On the other hand,  I’ve always wondered what drives the mania for pixelating car licence plates in online pictures. These are, after all, supposed to be publically displayed as that’s their function. If your car’s number plate appears online,  what bad things might happen that couldn’t happen in the real world  (answers below).

So if naked license plates are a worry, how much more concerning - once the security possibilities become obvious - are those snooping gadgets and toys reporting back to Samsung? And what affect might all this concern have on the burgeoning IoT/M2M market.

According to Matt Hatton of M2M/IoT specialist, Machina Research, privacy regulation has been anticipated for some time, particularly in the EU, and Machina has already allowed for these issues in its IoT forecasts.

“But that is not to say that [security concerns] haven't slowed down adoption,” says Matt.  “In many European countries, Germany for instance, it has resulted in a substantially slower adoption of smart metering. But that has been clear for a little while.”

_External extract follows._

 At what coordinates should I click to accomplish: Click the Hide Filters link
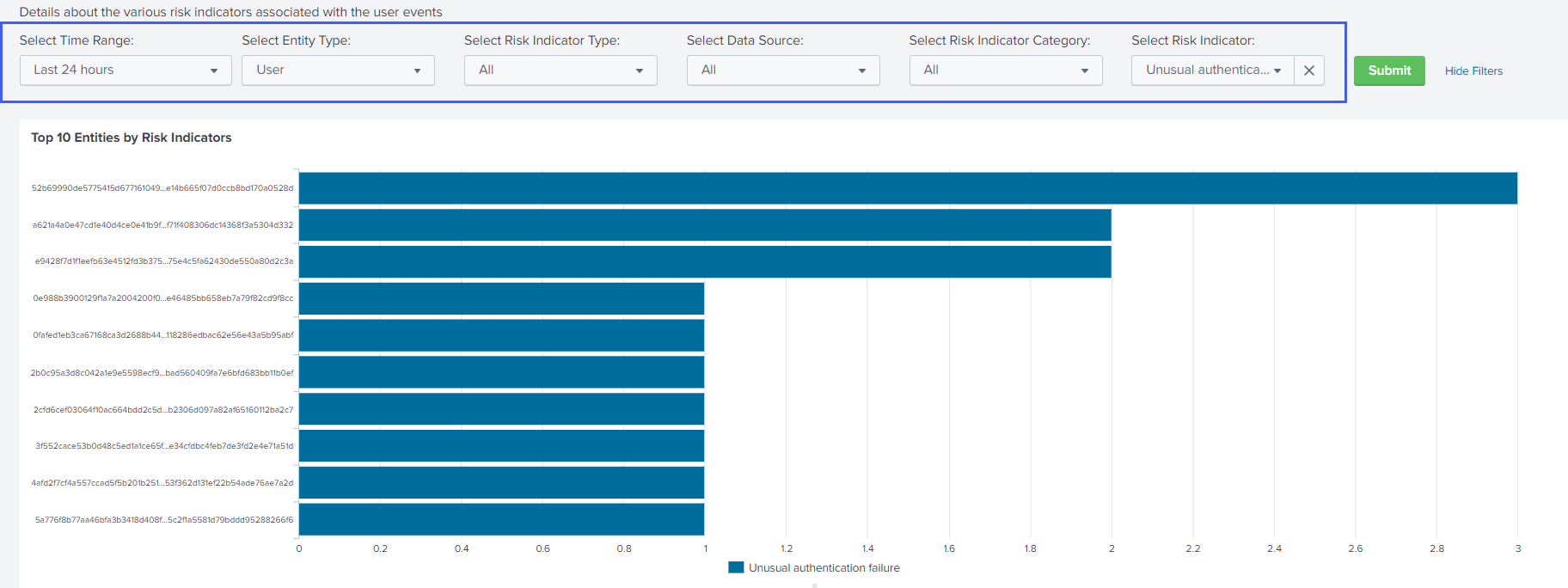(x=1473, y=71)
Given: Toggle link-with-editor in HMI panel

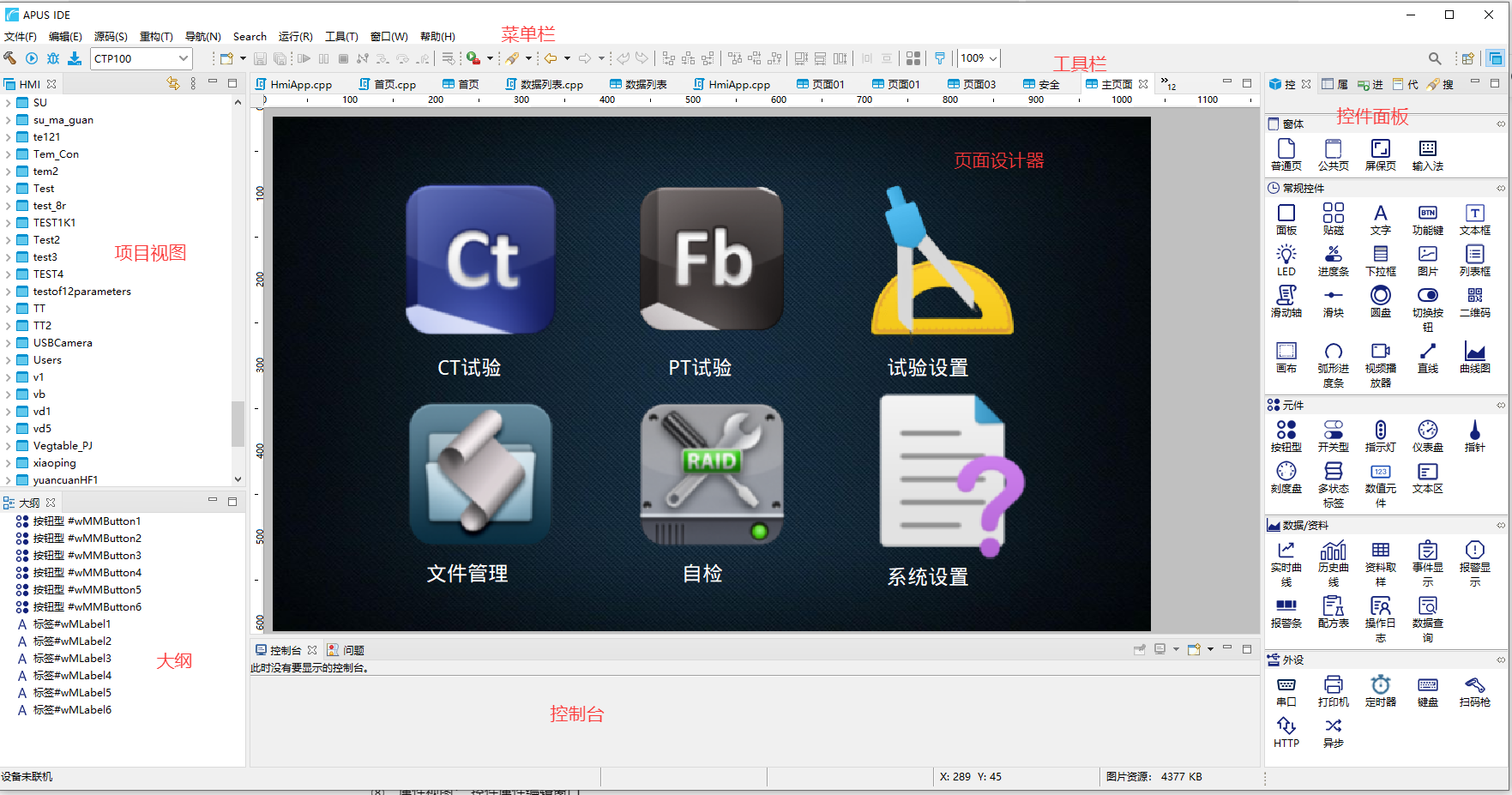Looking at the screenshot, I should click(173, 83).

TelecomTV  also recently reported a marked slowdown at the fluffy end of the IoT market -  people have already had enough (it seems) of  home IoT gadgets, so those privacy worries might already be hitting hard.

But it’s the knock-on effect of the regulation that worries Matt Hatton.

“The big challenge with privacy-related regulation related to IoT is the uncertainty. Rules are largely being compiled with PC-based internet access in mind, rather than the IoT, and it's often not clear what the implications might be for IoT. For instance, the new EU General Data Protection Regulation (GDPR) talks about rules applying to any information on an "identified natural person", but it's unclear exactly how far that extends. Does it, for instance, cover a driver of a vehicle that uses a fleet management system?” asks Hatton.